------ Study text ------

FAQs about MS relapses

“MS relapse” and “MS flare-up” can be used interchangeably. Both refer to a sudden worsening of multiple sclerosis (MS) symptoms that cannot be explained by fever or infection. Other terms such as attack, clinical episode, and exacerbation also describe an MS relapse.

The biological causes of relapses in multiple sclerosis (MS) are not completely understood, but generally speaking, relapses are driven by new or worsening inflammation that damages nerves in the brain and spinal cord. This can interfere with nerve signals and ultimately lead to new symptoms or the worsening of older ones.

Some multiple sclerosis (MS) relapses are mild enough that they do not require treatment. Others may be severe enough to cause significant impairment and require urgent or emergency care. If patients think they are experiencing a relapse, they should contact their healthcare team to determine what to do.

Multiple sclerosis (MS) relapses can cause any of the wide range of symptoms that may occur in MS. The specific symptoms depend on which parts of the nervous system are being actively damaged. It can be different for everyone, and even from relapse to relapse for the same person. Some of the most common relapse symptoms include fatigue, pain or other unusual sensations, weakness, spasticity, difficulty with coordination or cognition, bladder problems, and vision difficulties.

Some people with multiple sclerosis (MS) are particularly sensitive to changes in body temperature and may experience a temporary worsening of symptoms called a pseudo-relapse. While it may feel similar to an MS relapse, it is not a true flare-up because symptoms are not caused by active inflammation, and resolve once body temperature returns to normal.

------ Data under study ------

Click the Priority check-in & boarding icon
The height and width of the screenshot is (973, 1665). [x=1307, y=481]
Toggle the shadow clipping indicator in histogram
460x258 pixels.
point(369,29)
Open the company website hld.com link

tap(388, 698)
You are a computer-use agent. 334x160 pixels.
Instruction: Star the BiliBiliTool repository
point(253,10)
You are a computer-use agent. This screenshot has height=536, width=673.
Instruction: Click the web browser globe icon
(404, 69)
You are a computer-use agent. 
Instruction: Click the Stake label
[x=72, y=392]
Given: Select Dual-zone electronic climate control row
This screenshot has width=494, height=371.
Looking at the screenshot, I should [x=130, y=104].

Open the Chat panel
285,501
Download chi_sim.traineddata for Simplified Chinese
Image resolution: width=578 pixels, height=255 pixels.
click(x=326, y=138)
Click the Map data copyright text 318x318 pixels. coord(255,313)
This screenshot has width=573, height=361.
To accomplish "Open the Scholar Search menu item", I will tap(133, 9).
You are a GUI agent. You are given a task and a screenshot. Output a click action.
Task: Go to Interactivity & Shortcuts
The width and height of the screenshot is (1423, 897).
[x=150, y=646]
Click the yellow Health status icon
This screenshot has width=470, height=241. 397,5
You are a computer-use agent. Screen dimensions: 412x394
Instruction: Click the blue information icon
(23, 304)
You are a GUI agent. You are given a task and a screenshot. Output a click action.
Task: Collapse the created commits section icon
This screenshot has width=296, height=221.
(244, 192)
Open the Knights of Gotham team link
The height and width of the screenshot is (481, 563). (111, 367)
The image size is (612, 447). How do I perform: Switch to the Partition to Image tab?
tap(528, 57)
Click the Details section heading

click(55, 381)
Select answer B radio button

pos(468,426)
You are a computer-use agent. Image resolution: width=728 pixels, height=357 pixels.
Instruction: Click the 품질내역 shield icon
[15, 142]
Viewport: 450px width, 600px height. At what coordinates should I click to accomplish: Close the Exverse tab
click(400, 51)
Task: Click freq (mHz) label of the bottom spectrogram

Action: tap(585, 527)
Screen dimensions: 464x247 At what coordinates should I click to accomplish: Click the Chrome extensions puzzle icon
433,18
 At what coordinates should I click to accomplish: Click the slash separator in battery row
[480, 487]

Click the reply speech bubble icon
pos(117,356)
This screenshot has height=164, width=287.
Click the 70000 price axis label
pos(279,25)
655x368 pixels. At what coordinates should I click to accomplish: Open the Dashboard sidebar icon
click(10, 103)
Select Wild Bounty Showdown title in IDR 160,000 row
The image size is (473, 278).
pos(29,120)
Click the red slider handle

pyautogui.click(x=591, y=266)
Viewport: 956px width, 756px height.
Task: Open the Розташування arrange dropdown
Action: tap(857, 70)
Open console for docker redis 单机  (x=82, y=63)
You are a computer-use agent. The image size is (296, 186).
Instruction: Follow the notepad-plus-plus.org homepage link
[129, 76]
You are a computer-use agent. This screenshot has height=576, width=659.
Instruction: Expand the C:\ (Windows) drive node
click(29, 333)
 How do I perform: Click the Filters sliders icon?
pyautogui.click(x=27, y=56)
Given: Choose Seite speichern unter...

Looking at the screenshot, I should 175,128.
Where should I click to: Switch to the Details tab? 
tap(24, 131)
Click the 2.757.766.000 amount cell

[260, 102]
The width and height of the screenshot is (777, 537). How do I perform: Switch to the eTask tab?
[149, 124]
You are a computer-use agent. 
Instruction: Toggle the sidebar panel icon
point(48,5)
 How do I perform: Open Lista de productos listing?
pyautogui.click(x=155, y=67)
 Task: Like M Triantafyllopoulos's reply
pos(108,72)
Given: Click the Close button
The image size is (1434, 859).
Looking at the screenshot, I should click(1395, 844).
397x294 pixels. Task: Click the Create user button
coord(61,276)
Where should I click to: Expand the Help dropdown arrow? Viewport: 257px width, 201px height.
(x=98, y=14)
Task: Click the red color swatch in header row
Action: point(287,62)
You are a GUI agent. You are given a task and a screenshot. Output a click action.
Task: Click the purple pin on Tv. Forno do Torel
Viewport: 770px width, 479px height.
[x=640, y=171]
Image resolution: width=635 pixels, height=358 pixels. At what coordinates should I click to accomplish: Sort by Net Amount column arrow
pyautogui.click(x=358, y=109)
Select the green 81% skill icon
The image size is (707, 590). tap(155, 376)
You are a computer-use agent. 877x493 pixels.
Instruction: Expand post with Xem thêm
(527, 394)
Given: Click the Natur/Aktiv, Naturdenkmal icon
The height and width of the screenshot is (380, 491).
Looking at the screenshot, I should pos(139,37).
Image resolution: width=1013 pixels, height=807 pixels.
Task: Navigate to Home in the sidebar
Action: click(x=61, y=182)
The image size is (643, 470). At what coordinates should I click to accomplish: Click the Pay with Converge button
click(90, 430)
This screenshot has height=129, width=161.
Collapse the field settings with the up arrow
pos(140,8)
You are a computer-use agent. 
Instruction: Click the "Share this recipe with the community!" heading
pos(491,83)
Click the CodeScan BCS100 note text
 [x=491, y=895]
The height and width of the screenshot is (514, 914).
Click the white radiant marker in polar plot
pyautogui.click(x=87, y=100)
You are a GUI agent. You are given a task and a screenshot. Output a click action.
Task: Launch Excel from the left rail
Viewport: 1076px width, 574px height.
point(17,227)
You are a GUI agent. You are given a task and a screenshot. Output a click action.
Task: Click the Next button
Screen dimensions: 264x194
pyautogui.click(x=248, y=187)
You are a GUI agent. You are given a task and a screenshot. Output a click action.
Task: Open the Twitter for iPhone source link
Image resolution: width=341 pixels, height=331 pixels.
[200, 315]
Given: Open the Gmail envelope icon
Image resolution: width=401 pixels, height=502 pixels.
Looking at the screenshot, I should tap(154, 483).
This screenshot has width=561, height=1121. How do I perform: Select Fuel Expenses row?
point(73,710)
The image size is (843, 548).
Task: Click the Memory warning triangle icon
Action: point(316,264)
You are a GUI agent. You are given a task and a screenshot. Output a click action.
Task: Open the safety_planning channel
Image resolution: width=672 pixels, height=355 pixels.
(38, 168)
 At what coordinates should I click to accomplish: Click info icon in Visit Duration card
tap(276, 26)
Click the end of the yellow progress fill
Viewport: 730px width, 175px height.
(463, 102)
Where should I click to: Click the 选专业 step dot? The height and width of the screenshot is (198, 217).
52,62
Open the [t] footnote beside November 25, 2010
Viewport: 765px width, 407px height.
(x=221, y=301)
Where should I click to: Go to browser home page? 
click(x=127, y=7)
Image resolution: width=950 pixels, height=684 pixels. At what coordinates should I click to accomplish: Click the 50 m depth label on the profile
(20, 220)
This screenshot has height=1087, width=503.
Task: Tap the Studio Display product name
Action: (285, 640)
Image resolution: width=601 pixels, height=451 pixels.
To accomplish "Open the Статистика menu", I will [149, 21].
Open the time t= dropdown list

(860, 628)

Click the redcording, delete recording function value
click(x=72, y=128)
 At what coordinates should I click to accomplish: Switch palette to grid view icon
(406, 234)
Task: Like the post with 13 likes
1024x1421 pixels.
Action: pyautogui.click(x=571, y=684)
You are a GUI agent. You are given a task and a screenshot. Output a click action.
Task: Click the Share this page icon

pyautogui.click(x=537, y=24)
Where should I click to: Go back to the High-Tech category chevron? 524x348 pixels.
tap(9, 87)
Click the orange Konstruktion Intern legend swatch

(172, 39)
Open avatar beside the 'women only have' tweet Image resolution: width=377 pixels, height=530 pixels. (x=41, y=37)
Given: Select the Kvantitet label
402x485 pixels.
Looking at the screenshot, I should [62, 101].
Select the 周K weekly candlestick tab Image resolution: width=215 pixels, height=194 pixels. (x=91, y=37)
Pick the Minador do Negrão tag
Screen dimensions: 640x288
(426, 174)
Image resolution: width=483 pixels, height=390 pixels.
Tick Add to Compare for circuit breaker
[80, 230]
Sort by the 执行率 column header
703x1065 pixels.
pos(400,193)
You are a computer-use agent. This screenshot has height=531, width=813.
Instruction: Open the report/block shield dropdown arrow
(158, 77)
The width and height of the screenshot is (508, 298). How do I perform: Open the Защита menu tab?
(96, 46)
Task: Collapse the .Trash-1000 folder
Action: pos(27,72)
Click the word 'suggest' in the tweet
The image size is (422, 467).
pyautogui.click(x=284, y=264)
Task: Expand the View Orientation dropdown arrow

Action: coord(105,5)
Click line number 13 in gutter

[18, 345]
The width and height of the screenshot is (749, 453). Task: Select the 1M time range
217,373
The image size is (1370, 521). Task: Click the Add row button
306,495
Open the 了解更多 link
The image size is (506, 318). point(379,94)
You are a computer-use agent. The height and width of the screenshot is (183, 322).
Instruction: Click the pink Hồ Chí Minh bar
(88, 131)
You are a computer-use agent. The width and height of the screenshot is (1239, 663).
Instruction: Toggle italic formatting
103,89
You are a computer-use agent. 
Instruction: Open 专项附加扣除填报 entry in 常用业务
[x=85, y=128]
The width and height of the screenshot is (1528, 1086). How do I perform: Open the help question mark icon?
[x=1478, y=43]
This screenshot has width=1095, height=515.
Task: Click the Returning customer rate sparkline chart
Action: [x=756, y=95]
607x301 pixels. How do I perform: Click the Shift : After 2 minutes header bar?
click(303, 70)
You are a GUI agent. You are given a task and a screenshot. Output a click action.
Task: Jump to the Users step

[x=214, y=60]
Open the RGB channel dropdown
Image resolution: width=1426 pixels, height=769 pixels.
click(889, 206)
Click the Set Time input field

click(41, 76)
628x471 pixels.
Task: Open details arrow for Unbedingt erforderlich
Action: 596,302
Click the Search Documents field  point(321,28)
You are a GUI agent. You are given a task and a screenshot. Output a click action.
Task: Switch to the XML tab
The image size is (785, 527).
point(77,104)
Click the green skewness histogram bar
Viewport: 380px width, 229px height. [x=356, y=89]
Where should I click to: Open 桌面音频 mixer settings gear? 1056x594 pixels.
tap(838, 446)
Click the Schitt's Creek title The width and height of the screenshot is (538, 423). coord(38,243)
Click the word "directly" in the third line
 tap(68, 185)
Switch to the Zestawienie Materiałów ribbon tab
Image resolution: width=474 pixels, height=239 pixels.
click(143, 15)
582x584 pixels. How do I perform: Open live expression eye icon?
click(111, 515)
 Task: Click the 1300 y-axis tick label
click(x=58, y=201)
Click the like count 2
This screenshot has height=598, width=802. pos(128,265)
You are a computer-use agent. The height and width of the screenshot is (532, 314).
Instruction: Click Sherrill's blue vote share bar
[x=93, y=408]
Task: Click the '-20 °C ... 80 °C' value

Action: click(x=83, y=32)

------

> _Tasks to complete_
1 – Translate this sentence from the MS relapse FAQ into Spanish: "Some multiple sclerosis (MS) relapses are mild enough that they do not require treatment."
2 – Besides "MS flare-up," what other terms does the MS relapse FAQ list as describing an MS relapse?
3 – Retype the part of the MS relapse FAQ that opens with the words containing "Some multiple sclerosis" and closes with "and vision difficulties.".
The items have no connection to the MS relapse FAQ.

> _Exercise responses_
1 – Algunas recaídas de la esclerosis múltiple (EM) son lo suficientemente leves como para no requerir tratamiento.

2 – Attack, clinical episode, and exacerbation.

3 –
Some multiple sclerosis (MS) relapses are mild enough that they do not require treatment. Others may be severe enough to cause significant impairment and require urgent or emergency care. If patients think they are experiencing a relapse, they should contact their healthcare team to determine what to do.

Multiple sclerosis (MS) relapses can cause any of the wide range of symptoms that may occur in MS. The specific symptoms depend on which parts of the nervous system are being actively damaged. It can be different for everyone, and even from relapse to relapse for the same person. Some of the most common relapse symptoms include fatigue, pain or other unusual sensations, weakness, spasticity, difficulty with coordination or cognition, bladder problems, and vision difficulties.